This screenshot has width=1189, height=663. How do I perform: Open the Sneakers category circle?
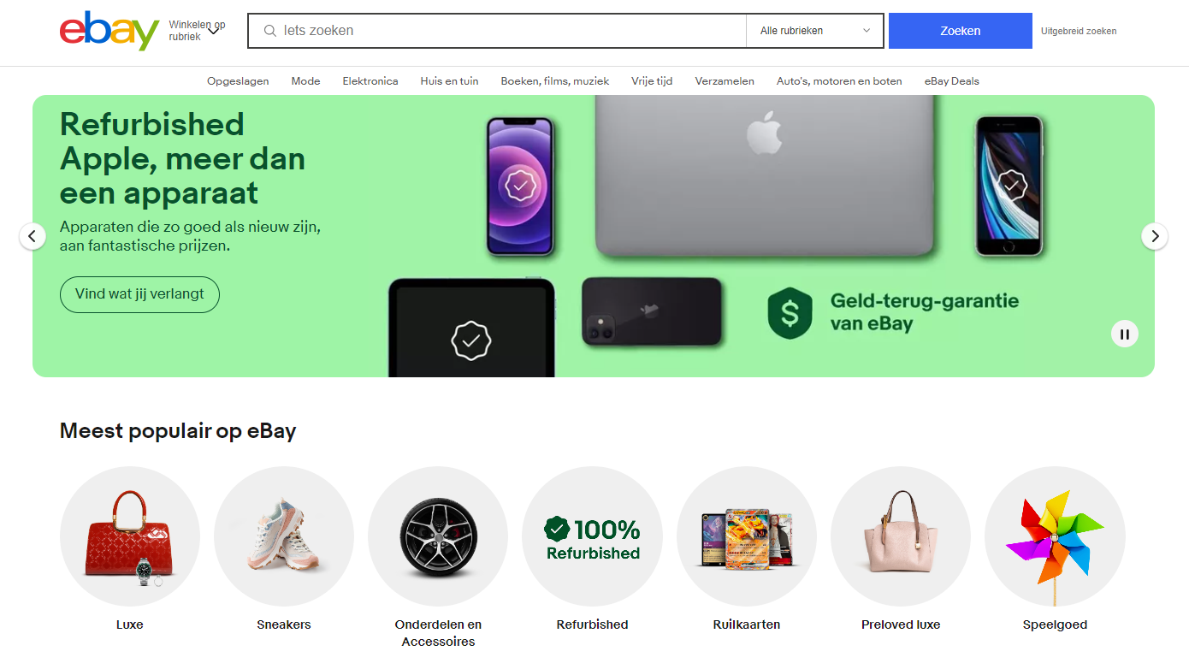pyautogui.click(x=284, y=536)
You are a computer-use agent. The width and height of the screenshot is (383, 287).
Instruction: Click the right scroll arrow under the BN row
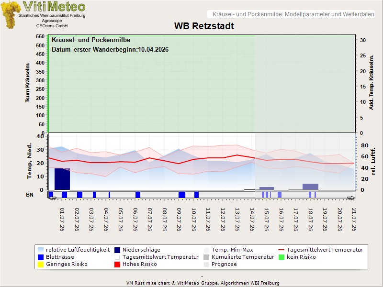351,198
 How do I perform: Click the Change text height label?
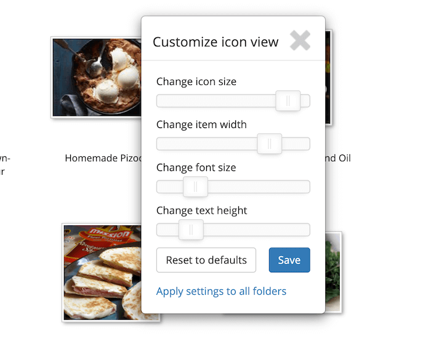pyautogui.click(x=201, y=211)
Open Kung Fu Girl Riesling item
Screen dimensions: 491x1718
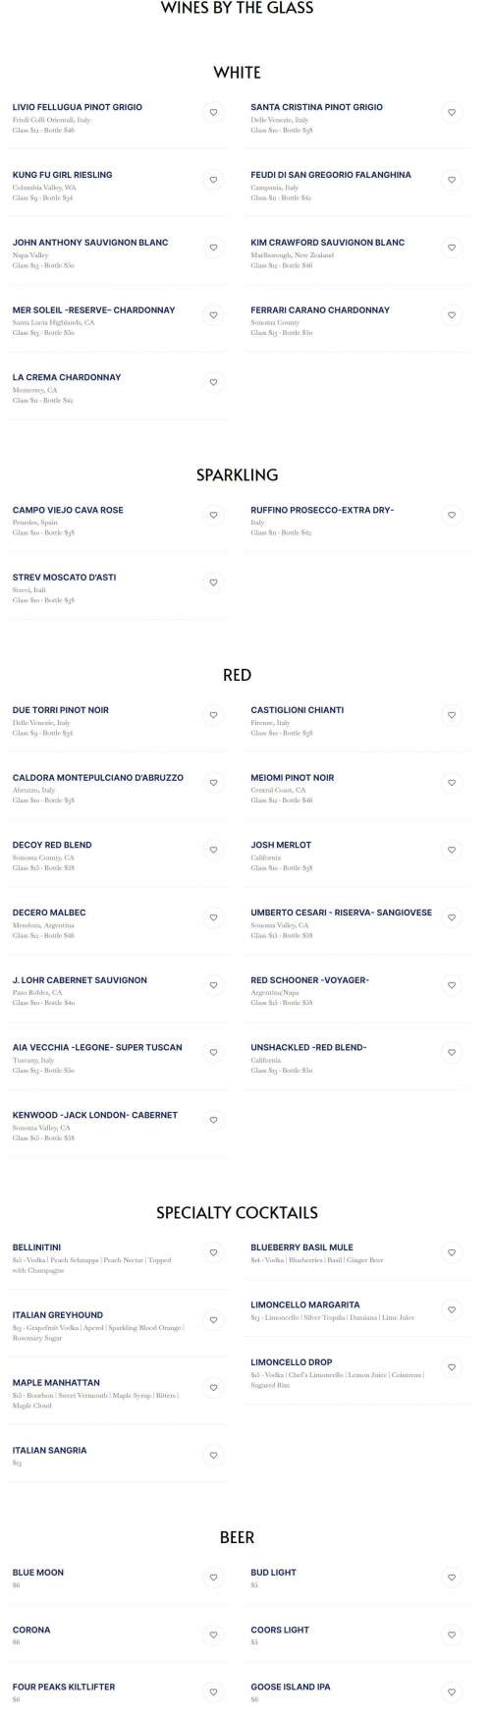tap(118, 186)
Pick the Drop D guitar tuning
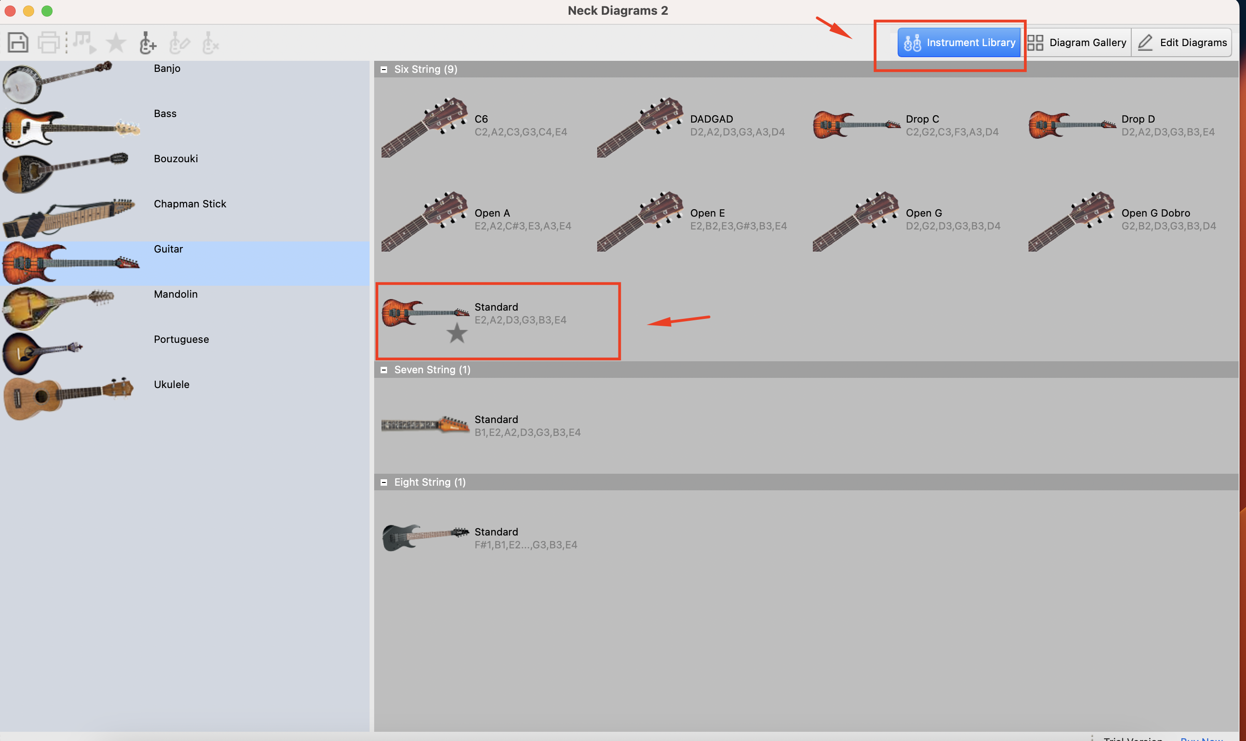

### Task requirements
Return the material exactly as written, except for any pictures it holds.

### Written answer
This screenshot has width=1189, height=663. How do I perform: Open the Sneakers category circle?
pyautogui.click(x=284, y=536)
You are a computer-use agent. The width and height of the screenshot is (383, 287).
Instruction: Click the right scroll arrow under the BN row
351,198
 How do I perform: Click the Change text height label?
pyautogui.click(x=201, y=211)
Open Kung Fu Girl Riesling item
Screen dimensions: 491x1718
tap(118, 186)
Pick the Drop D guitar tuning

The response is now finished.